Früh schon zog es Kerli Kõiv aus ihrer Heimat in Elva, Estland, um vor allem in Amerika ihr Glück zu finden. Nach ihrem Sieg beim Wettbewerb „Fizz“ und ihrer Beteiligung beim Eurovision-Song-Contest-Vorentscheid, wurde sie dann auch durch L.A. Reid vom Fleck weg für sein Label „Island Def Jam“ engagiert. Ihre anschließende Rückkehr in heimische Gefilde war ein voller Erfolg: Ihr Album bekam Platin-Status und weltweit wurden bisher etwa 35.000 Scheiben verkauft.

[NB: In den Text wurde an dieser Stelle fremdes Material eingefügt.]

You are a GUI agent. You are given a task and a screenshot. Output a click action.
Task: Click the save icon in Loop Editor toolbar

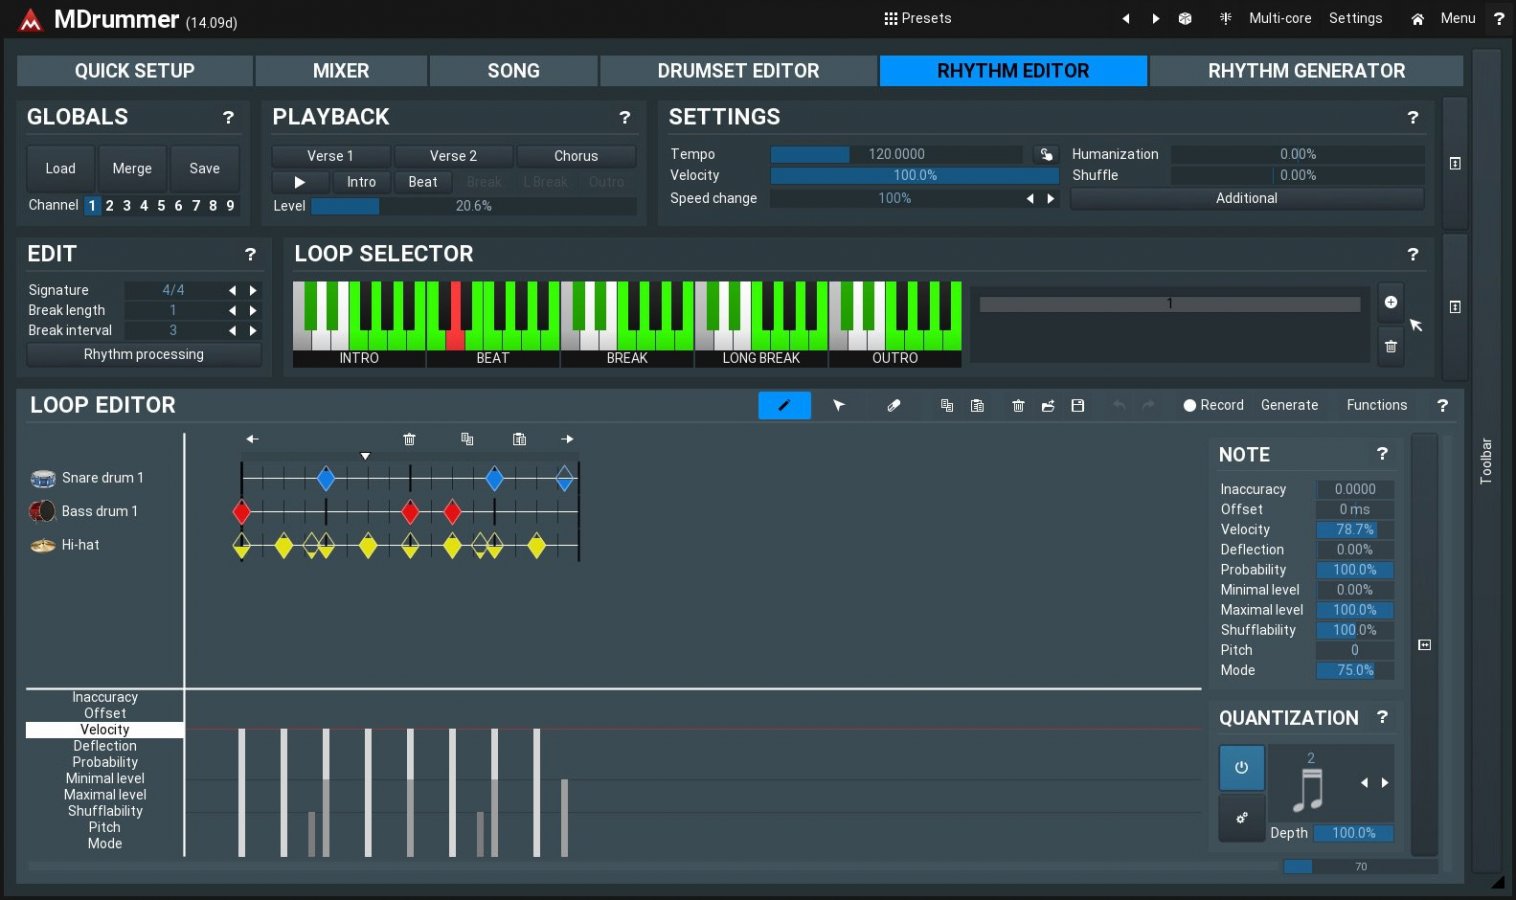click(1077, 405)
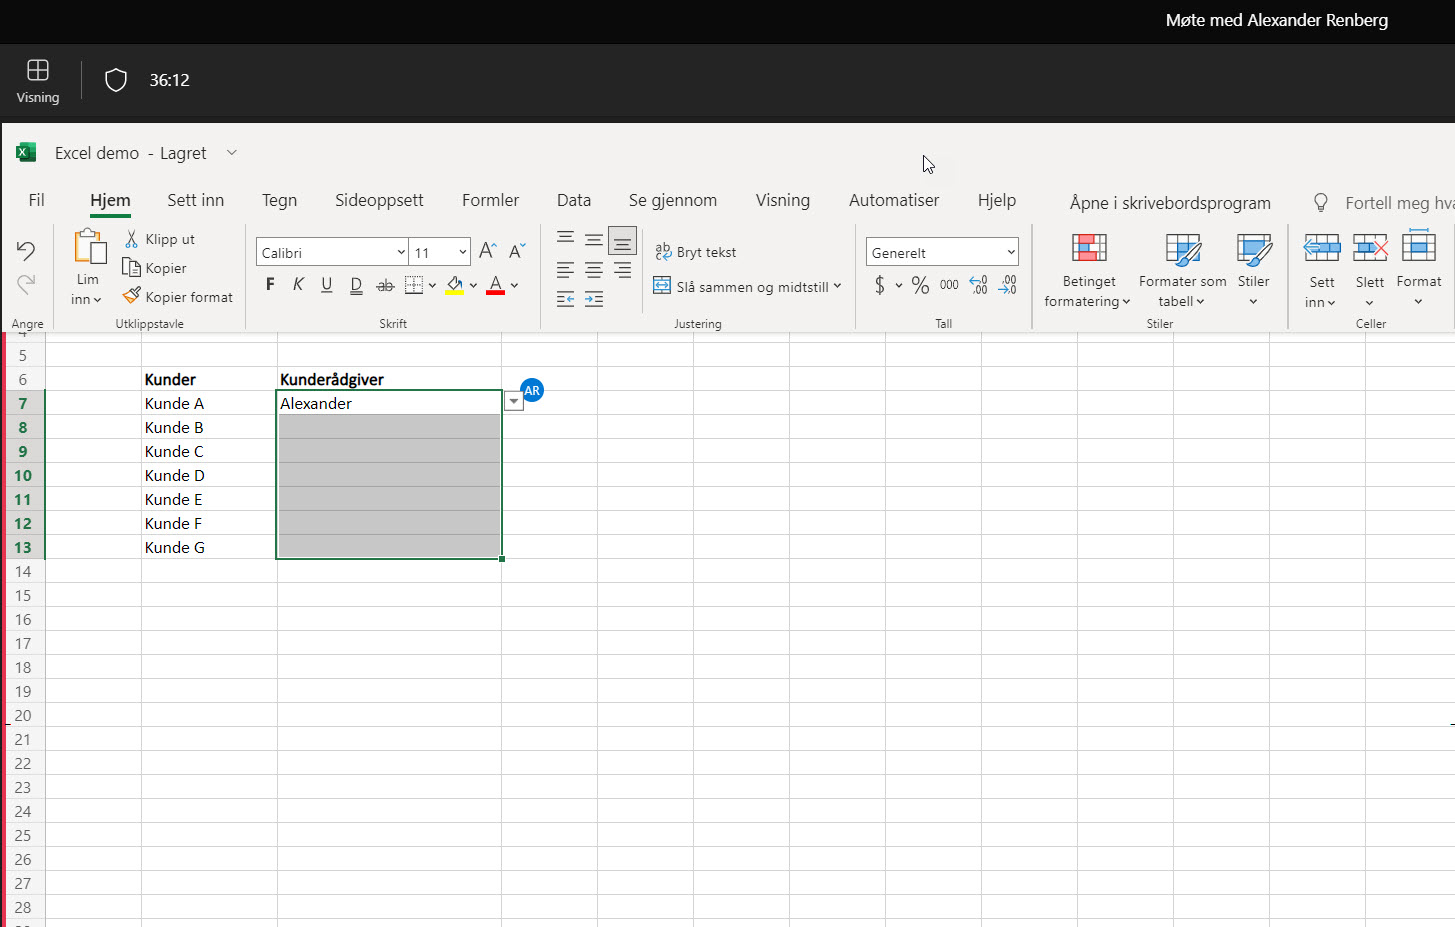Click the increase font size icon
The image size is (1455, 927).
point(487,250)
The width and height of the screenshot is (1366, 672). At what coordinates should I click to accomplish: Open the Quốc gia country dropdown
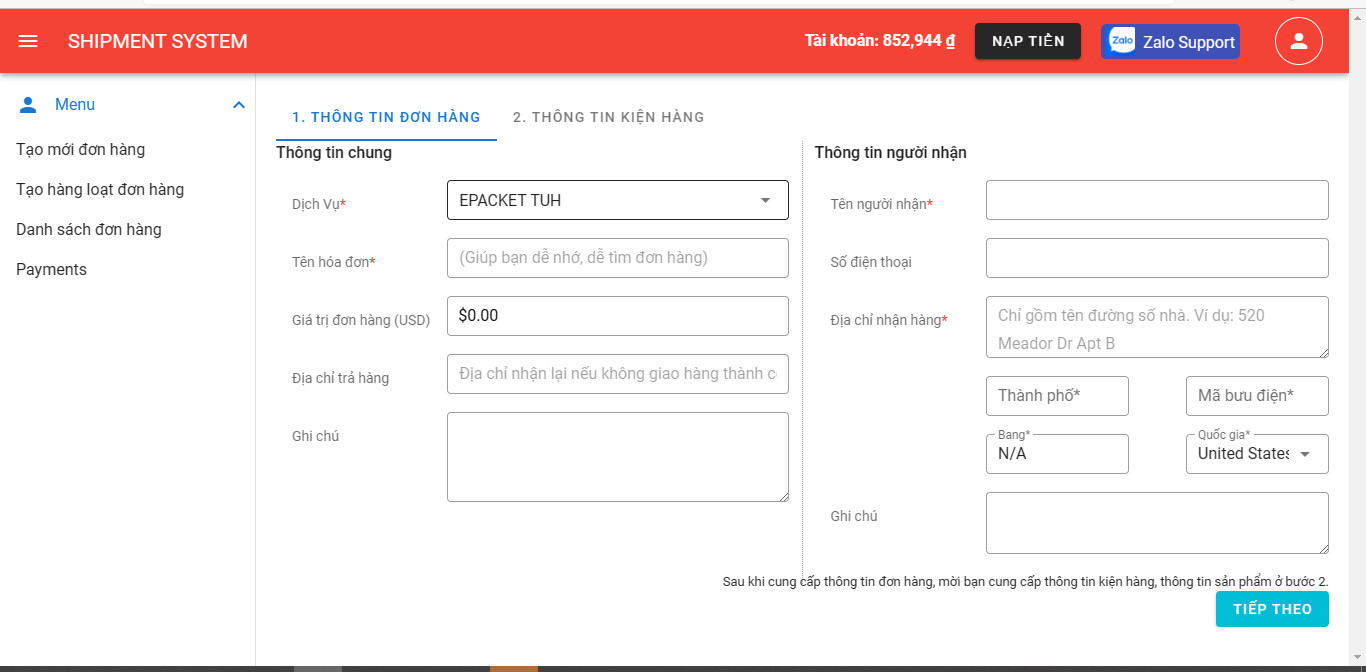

Kerlis Mühe und ihr Durchhaltevermögen haben sich bezahlt gemacht. Ihr Debut-Album strotzt vor eingehenden Melodien, verbunden mit intensiven Texten. Jedoch ist es ihre kraftvolle und doch eigensinnige Stimme, die ihren Songs die nötige Authenzität verleiht. „Love is Dead“ ist eine beeindruckende Mischung aus Alternative Rock und Elektropop und somit auf der Höhe der Zeit und ihr doch meilenweit voraus.

Da verwundert es nicht zu hören, dass sie zu ihren Einflüssen auch die isländische Sängerin Björk zählt: Gerade bei dem Titeltrack „Love is Dead“ ist es deutlich zu spüren, was aber weder der Originalität noch der Qualität einen Abbruch macht.

Kerli transportiert mit ihrer Musik ihren Wunsch nach beinahe schon dramatischen Gefühlen, die sie nach eigener Aussage früher nicht hat ausdrücken können. Träume und Gefühle bedeuten für sie eine Freiheit, die auf ihrem am 25. Februar in Deutschland erschienenen Album „Love is Dead“ eindringlich zur Geltung kommt.